No, los cien días que me han sido concedidos por los inmortales son bastante tiempo si se aprovecha Carpe diem. Horacio Flaco, el más grande artista de la vida me enseñó mucho. Para cada día fatídico tenía preparado lo adecuado. ¡Envidiable! ¡Qué soñador! Me enseñó a no temer a la muerte y, así, aguardo sin horror el final de estos cien días. El poeta dice que no hay que temer a la muerte, que no les afecta a los vivos ni a los muertos. Para estos no existe, pues los muertos no pueden morir, y los vivos ignoran su existencia. Cuando pienso en esto, comprendo con más claridad que yo tampoco temo a la muerte, sino más bien a la idea de ella. ¿Pero por qué pensar en cosas de las que nada sé? Es insensato.
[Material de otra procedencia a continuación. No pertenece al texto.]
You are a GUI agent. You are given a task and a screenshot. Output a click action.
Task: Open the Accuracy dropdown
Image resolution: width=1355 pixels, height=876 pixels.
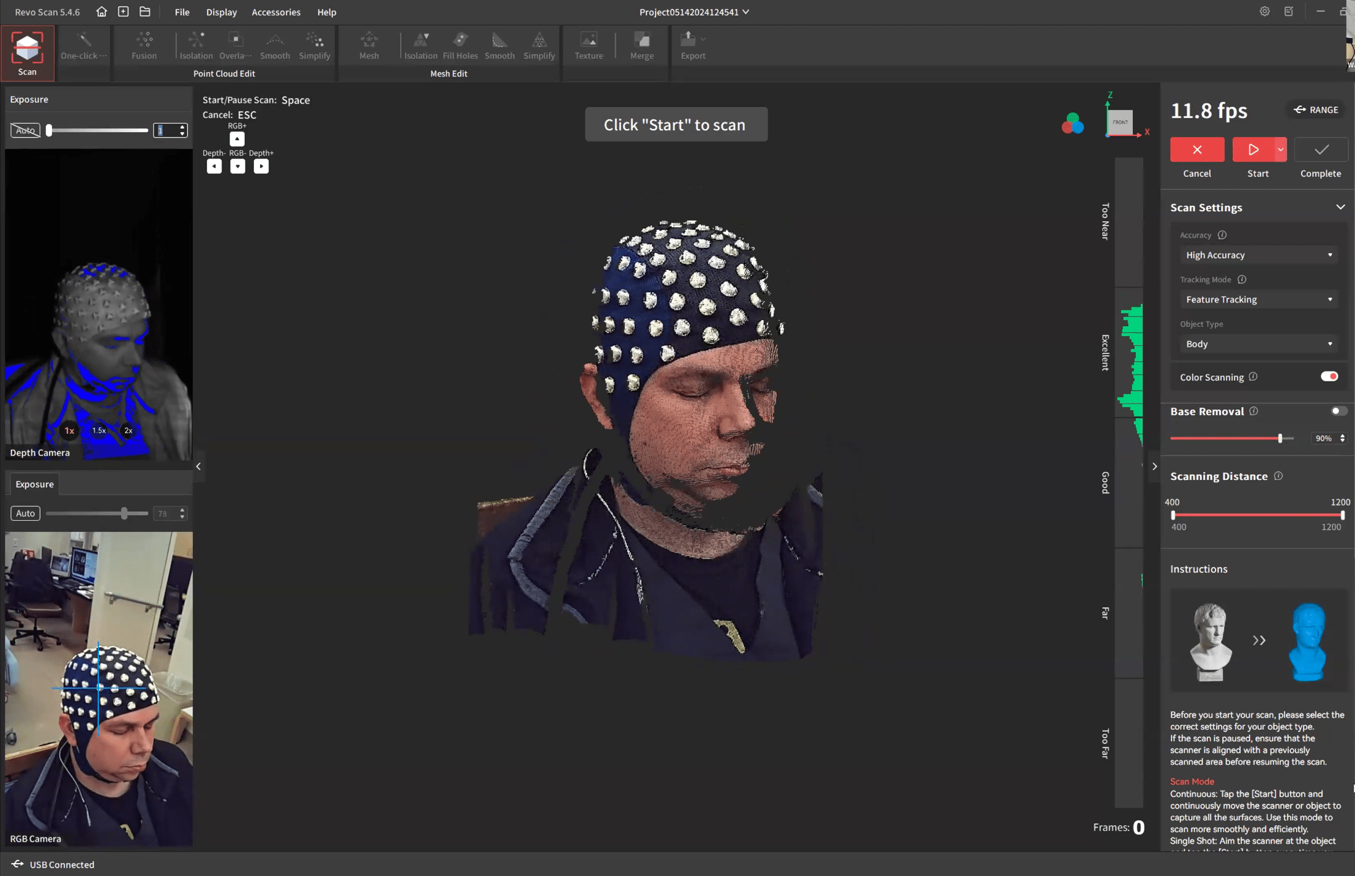coord(1258,255)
Viviré, pues, cien días, pensando en la vida, no en la muerte; quiero reír, no llorar (etiamsi est quaedam flere voluptas -conocéis a aquel que dijo esto); quiero tenderle la copa a Baco y cantar, quiero brincar en rondas con lozanas muchachas recién salidas de la niñez… en tanto Livia lo permita y usar con frenesí mi arrugado priapus en tanto Livia lo haga posible, pero sobre todo quiero llevar un diario y anotar en él día a día mis pensamientos. Quiero exponer mis reflexiones y explicar las razones de mis obras y omisiones, esforzarme en poner hacia arriba lo que está abajo, dar preferencia a lo importante, desdeñando lo intrascendente, valorando lo interior y no lo exterior. No quiero ocultar la verdad, toda la verdad (pues la verdad a medias es más peligrosa que la mentira), a fin de que yo, Imperator Caesar Augustus Divi Filius, no sea golpeado por los aletazos del propio pasado al subir las gradas del Olimpo. No quiero contar sólo las horas alegres… ¿acaso las tristes no fueron más? y asegurar estar lejos de todo error: Quandoque bonus dormitat Homerus. Sin duda, también el intachable Homero durmió alguna vez. ¿Pero no rigen leyes especiales para los grandes? Aquí, ya me detengo ante la palabra "grande" que por cierto siempre es relativa, pues si para un heleno Homero es “el más grande”, para un vir vere Romanus, lo es Virgilio.